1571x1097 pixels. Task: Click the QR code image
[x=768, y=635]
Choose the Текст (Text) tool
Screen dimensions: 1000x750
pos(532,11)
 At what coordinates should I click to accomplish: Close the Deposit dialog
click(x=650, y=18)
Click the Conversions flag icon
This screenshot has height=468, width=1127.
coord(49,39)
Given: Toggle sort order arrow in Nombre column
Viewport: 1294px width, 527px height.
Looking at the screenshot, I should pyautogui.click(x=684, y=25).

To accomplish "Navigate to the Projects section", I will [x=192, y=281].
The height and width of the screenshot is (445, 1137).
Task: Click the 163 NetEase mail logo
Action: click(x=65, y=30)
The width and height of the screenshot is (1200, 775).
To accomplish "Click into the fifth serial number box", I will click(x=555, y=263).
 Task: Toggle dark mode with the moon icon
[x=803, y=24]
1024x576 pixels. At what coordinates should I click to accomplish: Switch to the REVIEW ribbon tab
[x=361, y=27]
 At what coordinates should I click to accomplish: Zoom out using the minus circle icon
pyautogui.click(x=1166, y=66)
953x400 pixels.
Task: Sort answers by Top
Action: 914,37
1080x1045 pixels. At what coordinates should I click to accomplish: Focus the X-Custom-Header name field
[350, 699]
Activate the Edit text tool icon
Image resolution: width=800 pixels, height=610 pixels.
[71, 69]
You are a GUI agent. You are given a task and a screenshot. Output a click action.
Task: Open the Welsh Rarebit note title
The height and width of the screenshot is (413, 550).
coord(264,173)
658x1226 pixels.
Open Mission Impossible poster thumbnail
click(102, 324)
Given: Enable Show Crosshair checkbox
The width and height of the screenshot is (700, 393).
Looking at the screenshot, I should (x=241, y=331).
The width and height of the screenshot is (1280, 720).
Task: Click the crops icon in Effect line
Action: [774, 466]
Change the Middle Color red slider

* EXERCISE REQUIREMENTS
Give again only the lines of the material above that run from the one with "Task: Open the Welsh Rarebit note title" through the end, both included, exactly as they appear.

* RESULT
Task: Open the Welsh Rarebit note title
The height and width of the screenshot is (413, 550).
coord(264,173)
658x1226 pixels.
Open Mission Impossible poster thumbnail
click(102, 324)
Given: Enable Show Crosshair checkbox
The width and height of the screenshot is (700, 393).
Looking at the screenshot, I should (x=241, y=331).
The width and height of the screenshot is (1280, 720).
Task: Click the crops icon in Effect line
Action: [774, 466]
Change the Middle Color red slider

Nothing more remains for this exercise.